Our Take
The DOL is closing a loophole that let employers classify salaried workers as exempt while routinely assigning them nonexempt work—but only if the nonexempt duties stay occasional, not primary.
Why it matters
HR teams managing hybrid exempt/nonexempt staffing need to know where the line sits. The DOL has fielded multiple overtime calculation questions since relaunching its opinion letter program in mid-2025, signaling confusion in the field.
Do this week
HR: audit your exempt employee time logs and job descriptions before Q2 budget close so you can flag any role where nonexempt duties have become the norm.
DOL narrows the exempt worker exception
The Department of Labor has confirmed that overtime-exempt salaried workers can perform nonexempt (hourly) duties without automatically losing their exempt status, provided those duties remain secondary to their primary exempt role. The guidance addresses a recurring compliance question the DOL has fielded multiple times since reopening its opinion letter program in mid-2025 (per HR Dive reporting).

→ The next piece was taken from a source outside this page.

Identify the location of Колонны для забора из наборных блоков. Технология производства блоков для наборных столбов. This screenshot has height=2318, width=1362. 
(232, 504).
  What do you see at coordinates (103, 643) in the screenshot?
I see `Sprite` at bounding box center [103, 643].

The ruling does not create a new rule. It clarifies application of the "primary duty" test, the existing standard under the Fair Labor Standards Act. An exempt employee's classification stands if their exempt duties consume the bulk of their work time, even if they spend some hours on nonexempt tasks.
The frequency of DOL inquiries on this topic since mid-2025 suggests widespread uncertainty about where the boundary sits. Employers have been wrestling with staffing flexibility in flatter organizations, where exempt staff often patch gaps by handling hourly work.
Misclassification remains a payroll liability
The guidance does not give employers a free pass to shift exempt workers into nonexempt work. If nonexempt duties become primary or regular, the worker should be reclassified and paid overtime. Failure to reclassify exposes the employer to back-pay claims and penalties.
The DOL's repeated clarifications on overtime math since mid-2025 point to a compliance maturity gap. Many HR teams do not have clear documentation of what each exempt role actually does day-to-day, making it hard to defend the "primary duty" claim in an audit.
Document primary duties now, not in discovery
Pull your exempt org chart and cross-reference it against actual time allocation. If an exempt employee spends 40% or more of their hours on nonexempt work, start the reclassification conversation with payroll. If duties are genuinely mixed and secondary, document the split in writing and retain time records that support it.
The DOL opinion letter program is active and fielding questions. If your role sits in a gray zone, consider requesting a private letter ruling from the Wage and Hour Division before an audit forces the issue.